The Hawks signed point guard Isaiah Taylor in October, after he played only four games with the Rockets in 2016-17. Soon Taylor was playing regular minutes for coach Mike Budenholzer, who urged Taylor to be more aggressive on offense and use his speed to get to the rim.

Eventually Taylor embraced that challenge. He played 1,167 minutes for the Hawks, and in his view, proved that he belongs in the NBA.

“All facts,” Taylor said after the season ended.

I wouldn't go quite that far, but, as I wrote not long ago: "There are enough positives in Taylor's game to make him a decent prospect: the rim attacking, the defense, the pushes in transition, and the playmaking. With improvement, he could turn out to be a solid backup point guard even as the Hawks (theoretically) transition to winning more games."

Taylor’s value going forward likely depends largely on his ability to develop a consistent jump shot. This season Taylor was a high-volume rim attacker with decent accuracy at that range and great foul-drawing ability. But he was a very inefficient scorer because he shot poor percentages from everywhere except near the basket.

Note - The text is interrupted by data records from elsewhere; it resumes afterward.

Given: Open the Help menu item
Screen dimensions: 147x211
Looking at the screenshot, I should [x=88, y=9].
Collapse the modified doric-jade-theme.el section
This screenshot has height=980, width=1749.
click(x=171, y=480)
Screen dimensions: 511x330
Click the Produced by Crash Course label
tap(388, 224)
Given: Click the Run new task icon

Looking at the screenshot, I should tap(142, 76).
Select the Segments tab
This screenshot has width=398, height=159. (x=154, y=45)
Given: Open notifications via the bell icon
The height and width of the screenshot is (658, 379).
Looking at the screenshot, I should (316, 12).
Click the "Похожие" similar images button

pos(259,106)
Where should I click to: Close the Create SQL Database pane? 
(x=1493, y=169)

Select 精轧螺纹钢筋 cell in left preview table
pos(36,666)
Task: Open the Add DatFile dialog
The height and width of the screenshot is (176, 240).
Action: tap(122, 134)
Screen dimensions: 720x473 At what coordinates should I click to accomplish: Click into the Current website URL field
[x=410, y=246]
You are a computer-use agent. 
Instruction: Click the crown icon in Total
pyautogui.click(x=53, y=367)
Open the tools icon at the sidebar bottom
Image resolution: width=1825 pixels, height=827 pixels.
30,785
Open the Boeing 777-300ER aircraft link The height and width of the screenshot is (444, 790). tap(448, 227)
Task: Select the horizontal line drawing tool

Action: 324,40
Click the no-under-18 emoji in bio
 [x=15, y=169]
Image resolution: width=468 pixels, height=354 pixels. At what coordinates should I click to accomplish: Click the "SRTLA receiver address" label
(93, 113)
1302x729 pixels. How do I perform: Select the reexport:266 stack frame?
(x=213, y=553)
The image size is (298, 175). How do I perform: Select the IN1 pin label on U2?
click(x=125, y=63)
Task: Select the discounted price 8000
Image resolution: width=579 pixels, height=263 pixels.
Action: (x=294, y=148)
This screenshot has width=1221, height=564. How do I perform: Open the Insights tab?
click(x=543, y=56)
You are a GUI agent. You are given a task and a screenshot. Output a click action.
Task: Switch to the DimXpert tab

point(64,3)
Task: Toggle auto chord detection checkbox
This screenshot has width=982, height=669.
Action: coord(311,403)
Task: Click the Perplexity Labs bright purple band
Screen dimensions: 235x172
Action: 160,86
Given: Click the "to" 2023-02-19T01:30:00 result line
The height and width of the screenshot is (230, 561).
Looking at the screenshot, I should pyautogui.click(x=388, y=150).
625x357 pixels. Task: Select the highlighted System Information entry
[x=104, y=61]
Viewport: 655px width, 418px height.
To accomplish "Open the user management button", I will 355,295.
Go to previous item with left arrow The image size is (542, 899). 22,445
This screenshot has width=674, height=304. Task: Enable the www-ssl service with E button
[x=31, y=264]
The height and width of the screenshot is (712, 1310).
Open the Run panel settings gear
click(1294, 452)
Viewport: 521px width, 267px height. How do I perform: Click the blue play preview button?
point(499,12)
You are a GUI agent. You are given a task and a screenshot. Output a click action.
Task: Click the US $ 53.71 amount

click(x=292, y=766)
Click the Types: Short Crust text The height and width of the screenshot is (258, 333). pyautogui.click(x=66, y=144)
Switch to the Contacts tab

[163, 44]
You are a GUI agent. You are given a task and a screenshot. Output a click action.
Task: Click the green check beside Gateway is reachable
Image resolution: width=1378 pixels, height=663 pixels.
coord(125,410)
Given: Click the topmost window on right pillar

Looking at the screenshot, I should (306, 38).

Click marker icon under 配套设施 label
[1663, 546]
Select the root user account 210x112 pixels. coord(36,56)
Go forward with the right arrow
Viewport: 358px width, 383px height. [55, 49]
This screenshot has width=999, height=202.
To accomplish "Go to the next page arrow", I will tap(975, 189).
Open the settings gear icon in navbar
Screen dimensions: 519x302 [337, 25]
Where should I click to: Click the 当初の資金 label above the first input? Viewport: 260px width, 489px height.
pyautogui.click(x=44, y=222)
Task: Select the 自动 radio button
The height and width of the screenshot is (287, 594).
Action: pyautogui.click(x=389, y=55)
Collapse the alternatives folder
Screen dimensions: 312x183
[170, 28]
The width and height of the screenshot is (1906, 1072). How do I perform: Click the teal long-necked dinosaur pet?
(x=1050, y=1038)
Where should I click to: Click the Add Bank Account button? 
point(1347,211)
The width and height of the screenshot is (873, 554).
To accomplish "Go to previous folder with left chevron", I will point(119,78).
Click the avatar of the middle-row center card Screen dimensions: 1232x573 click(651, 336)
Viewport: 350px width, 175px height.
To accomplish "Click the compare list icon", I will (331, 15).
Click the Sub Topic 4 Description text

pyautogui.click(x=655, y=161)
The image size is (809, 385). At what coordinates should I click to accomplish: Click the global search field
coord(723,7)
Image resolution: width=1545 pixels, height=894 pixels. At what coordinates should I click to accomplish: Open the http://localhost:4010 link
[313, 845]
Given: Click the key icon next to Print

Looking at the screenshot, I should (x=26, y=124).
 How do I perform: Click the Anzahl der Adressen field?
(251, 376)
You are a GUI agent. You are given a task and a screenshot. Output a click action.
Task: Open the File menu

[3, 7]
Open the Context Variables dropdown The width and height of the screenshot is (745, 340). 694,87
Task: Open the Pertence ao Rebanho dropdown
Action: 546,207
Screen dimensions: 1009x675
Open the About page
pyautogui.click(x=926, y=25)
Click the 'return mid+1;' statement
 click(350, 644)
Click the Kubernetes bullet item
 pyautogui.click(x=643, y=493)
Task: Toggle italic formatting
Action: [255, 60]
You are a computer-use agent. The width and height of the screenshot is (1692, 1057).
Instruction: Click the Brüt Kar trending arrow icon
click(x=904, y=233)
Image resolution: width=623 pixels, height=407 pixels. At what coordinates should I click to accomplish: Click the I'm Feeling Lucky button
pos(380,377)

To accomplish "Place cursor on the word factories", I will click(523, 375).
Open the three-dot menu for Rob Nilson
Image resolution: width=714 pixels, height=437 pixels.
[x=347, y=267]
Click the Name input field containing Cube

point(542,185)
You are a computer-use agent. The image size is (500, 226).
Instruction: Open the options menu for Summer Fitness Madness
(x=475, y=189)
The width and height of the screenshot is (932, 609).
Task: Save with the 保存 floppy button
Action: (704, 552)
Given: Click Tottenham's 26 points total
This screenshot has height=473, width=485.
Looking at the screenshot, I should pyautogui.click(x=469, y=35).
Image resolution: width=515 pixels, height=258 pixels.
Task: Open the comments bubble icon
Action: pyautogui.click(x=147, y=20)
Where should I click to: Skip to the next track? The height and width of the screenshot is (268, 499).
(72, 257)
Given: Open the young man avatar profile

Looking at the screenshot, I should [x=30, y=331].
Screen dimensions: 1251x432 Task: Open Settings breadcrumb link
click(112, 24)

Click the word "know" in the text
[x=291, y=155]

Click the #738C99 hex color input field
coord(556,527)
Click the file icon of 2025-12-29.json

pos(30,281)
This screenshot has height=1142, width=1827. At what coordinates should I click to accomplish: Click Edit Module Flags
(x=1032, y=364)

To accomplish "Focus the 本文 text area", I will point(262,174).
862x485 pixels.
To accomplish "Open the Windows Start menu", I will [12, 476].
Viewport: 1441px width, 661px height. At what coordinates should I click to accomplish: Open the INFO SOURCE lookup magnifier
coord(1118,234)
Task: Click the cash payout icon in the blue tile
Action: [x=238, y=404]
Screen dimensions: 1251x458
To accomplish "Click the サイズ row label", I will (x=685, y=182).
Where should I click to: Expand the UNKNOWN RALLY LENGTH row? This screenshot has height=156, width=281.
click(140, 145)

Taylor's 43.4 effective field-goal percentage (non-garbage time) ranked in the ninth percentile among combo guards, per Cleaning the Glass. He ranked in the 26th percentile or lower in accuracy from the short midrange, long midrange and 3-point line. Taylor made just 20 of 80 3-point attempts (25 percent), and opponents increasingly conceded 3's to him while focusing on keeping him away from the basket.

Taylor’s speed allowed him to get into the paint for runners but, according to Synergy Sports, he scored just 0.55 points per possession on those plays while making 27 percent of 78 attempts (27 percent). That’s a tough shot for smaller players to make consistently, so it’s likely that the more plausible way for Taylor to improve his scoring efficiency is to develop a reliable jump shot.

Taylor said that will be his focus this summer.

“I think if I’m hitting a consistent jump shot I’ll be tough to guard,” Taylor said.

On defense, Taylor didn’t provide much production in blocks or steals and he had a high foul rate. However, Synergy data rated Taylor as a good pick-and-roll defender. And the Hawks were 3.7 per 100 possessions better on defense with Taylor on the court, and that trend held across six of the seven most-used lineups that included Taylor (with alignments including both him and Malcolm Delaney as particularly effective).

Taylor is under contract for next season at $1.5 million with two guarantee money dates this summer: one the day after the draft for $300,000 and the rest in July. Depending on what the Hawks do in the draft, I think there’s a decent chance Taylor returns.